Al dirigirme a su casa, podía contemplar a la distancia las nevadas cordilleras de los Andes, a cuyo pie está el memorable campo de Chacabuco; y mi vista se perdía en la vasta llanura del valle de Maipú y los caminos que desde él conducen al Sur de Chile, donde Las Heras, siguiendo las huellas de San Martín, se había ilustrado en grandes batallas y combates.



Lleno de estas ideas, de esos recuerdos y de este espectáculo grandioso, llegué a su antigua casa de familia, cuya arquitectura pertenece a la época colonial. Era singular que quien más había contribuído a destruir aquel régimen con su espada, hubiese encontrado en medio de tantas ruinas como hizo en ella, un viejo techo con el sello de la[419] dominación española, donde abrigar su cabeza en el invierno de la vida....

Es el Bayardo de la República Argentina, el[420] militar sin miedo y sin reproche, decano del ejército argentino por su edad, por sus servicios y por sus elevadas cualidades morales.

En su avanzada edad y a pesar de las dolencias que le aquejaban, conservaba aún cuando le vi por la última vez en Chile, en 1850, toda la arrogancia del soldado, y el reflejo de la belleza varonil de sus heroicos años. Su talla es alta y erguida, su ojo negro, profundo y chispeante, respira la firmeza y la bondad, y en sus maneras se nota algo de la habitud del mando, unido a la exquisita cortesanía de los hombres de su tiempo.
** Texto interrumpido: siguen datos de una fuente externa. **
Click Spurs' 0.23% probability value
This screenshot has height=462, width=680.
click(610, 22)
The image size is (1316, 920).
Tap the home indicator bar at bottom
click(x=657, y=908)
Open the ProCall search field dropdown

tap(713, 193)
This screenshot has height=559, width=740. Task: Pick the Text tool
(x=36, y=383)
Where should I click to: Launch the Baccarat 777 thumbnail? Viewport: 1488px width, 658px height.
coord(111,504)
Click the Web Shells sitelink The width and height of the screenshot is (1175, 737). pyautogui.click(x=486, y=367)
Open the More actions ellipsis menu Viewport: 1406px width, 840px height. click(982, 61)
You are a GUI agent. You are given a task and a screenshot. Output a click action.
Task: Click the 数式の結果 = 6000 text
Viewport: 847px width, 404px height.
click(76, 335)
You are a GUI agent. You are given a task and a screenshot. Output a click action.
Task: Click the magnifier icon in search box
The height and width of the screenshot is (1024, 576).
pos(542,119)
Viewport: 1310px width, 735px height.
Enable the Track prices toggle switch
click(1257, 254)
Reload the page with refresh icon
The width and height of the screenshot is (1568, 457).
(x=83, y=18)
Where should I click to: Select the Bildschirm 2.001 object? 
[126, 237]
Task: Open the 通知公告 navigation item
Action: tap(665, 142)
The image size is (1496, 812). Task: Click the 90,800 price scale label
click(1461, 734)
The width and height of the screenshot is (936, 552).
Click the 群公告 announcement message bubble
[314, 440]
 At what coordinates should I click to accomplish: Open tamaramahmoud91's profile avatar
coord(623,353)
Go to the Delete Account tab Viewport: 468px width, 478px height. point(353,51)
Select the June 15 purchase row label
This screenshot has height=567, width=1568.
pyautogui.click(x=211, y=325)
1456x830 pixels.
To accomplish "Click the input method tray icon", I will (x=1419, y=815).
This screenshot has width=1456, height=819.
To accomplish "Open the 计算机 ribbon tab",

En aquella época le vi una vez de grande uniforme en medio del Estado Mayor de Chile, y su imponente figura militar eclipsaba a todos, llamando sobre él la atención del pueblo, que veía en él al representante de sus más queridas glorias.

El general Las Heras no necesita apelar a la posteridad para esperar justicia y afirmar la corona sobre sus sienes. El juicio que el pueblo sólo pronuncia en los funerales de sus héroes, ha sido pronunciado ya, para honor y gloria de él y de su patria, por los hijos de la heroica generación a que perteneció, que es la posteridad a que apelaba San Martín, su ilustre maestro y compañero de gloria.